▼

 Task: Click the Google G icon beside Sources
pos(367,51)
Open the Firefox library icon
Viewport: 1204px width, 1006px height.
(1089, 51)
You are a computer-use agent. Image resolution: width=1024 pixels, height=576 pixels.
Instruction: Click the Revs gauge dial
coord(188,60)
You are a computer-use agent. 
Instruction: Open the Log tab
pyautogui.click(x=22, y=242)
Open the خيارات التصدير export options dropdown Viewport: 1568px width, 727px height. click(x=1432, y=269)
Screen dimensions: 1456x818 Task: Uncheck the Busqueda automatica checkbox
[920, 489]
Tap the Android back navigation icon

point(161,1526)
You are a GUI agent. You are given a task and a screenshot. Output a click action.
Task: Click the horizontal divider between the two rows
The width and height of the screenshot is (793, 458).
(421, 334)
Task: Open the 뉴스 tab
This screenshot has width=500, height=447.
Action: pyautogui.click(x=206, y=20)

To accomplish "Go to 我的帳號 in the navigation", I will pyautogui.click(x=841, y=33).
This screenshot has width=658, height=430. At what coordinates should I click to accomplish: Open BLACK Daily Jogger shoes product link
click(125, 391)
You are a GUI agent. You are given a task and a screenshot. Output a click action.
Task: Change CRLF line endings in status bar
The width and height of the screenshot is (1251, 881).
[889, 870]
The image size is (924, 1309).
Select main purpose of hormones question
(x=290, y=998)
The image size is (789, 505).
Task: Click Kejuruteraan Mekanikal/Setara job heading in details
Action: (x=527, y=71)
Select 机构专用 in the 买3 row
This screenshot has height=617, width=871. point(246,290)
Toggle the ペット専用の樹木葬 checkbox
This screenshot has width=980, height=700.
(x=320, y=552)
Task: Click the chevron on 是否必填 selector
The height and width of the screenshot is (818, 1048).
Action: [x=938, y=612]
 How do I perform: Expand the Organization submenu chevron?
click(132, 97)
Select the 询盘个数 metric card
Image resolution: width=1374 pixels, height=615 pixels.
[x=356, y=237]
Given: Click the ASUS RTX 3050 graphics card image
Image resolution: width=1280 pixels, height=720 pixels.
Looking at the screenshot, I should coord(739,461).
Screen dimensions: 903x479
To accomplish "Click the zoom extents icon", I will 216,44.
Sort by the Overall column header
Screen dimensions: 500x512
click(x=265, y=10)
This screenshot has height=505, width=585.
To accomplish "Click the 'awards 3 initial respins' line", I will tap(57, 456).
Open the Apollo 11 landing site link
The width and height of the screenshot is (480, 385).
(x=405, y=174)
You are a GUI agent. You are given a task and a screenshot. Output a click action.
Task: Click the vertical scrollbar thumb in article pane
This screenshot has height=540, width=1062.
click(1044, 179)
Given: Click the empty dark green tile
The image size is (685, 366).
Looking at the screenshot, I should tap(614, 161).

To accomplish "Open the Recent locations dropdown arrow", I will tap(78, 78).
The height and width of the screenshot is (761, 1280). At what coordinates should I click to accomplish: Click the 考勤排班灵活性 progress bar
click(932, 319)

▲

> Required work
The full listing above is to be transcribed exactly.

> Solution
 Task: Click the Google G icon beside Sources
pos(367,51)
Open the Firefox library icon
Viewport: 1204px width, 1006px height.
(1089, 51)
You are a computer-use agent. Image resolution: width=1024 pixels, height=576 pixels.
Instruction: Click the Revs gauge dial
coord(188,60)
You are a computer-use agent. 
Instruction: Open the Log tab
pyautogui.click(x=22, y=242)
Open the خيارات التصدير export options dropdown Viewport: 1568px width, 727px height. click(x=1432, y=269)
Screen dimensions: 1456x818 Task: Uncheck the Busqueda automatica checkbox
[920, 489]
Tap the Android back navigation icon

point(161,1526)
You are a GUI agent. You are given a task and a screenshot. Output a click action.
Task: Click the horizontal divider between the two rows
The width and height of the screenshot is (793, 458).
(421, 334)
Task: Open the 뉴스 tab
This screenshot has width=500, height=447.
Action: pyautogui.click(x=206, y=20)

To accomplish "Go to 我的帳號 in the navigation", I will pyautogui.click(x=841, y=33).
This screenshot has width=658, height=430. At what coordinates should I click to accomplish: Open BLACK Daily Jogger shoes product link
click(125, 391)
You are a GUI agent. You are given a task and a screenshot. Output a click action.
Task: Change CRLF line endings in status bar
The width and height of the screenshot is (1251, 881).
[889, 870]
The image size is (924, 1309).
Select main purpose of hormones question
(x=290, y=998)
The image size is (789, 505).
Task: Click Kejuruteraan Mekanikal/Setara job heading in details
Action: (x=527, y=71)
Select 机构专用 in the 买3 row
This screenshot has height=617, width=871. point(246,290)
Toggle the ペット専用の樹木葬 checkbox
This screenshot has width=980, height=700.
(x=320, y=552)
Task: Click the chevron on 是否必填 selector
The height and width of the screenshot is (818, 1048).
Action: [x=938, y=612]
 How do I perform: Expand the Organization submenu chevron?
click(132, 97)
Select the 询盘个数 metric card
Image resolution: width=1374 pixels, height=615 pixels.
[x=356, y=237]
Given: Click the ASUS RTX 3050 graphics card image
Image resolution: width=1280 pixels, height=720 pixels.
Looking at the screenshot, I should coord(739,461).
Screen dimensions: 903x479
To accomplish "Click the zoom extents icon", I will 216,44.
Sort by the Overall column header
Screen dimensions: 500x512
click(x=265, y=10)
This screenshot has height=505, width=585.
To accomplish "Click the 'awards 3 initial respins' line", I will tap(57, 456).
Open the Apollo 11 landing site link
The width and height of the screenshot is (480, 385).
(x=405, y=174)
You are a GUI agent. You are given a task and a screenshot. Output a click action.
Task: Click the vertical scrollbar thumb in article pane
This screenshot has height=540, width=1062.
click(1044, 179)
Given: Click the empty dark green tile
The image size is (685, 366).
Looking at the screenshot, I should tap(614, 161).

To accomplish "Open the Recent locations dropdown arrow", I will tap(78, 78).
The height and width of the screenshot is (761, 1280). At what coordinates should I click to accomplish: Click the 考勤排班灵活性 progress bar
click(932, 319)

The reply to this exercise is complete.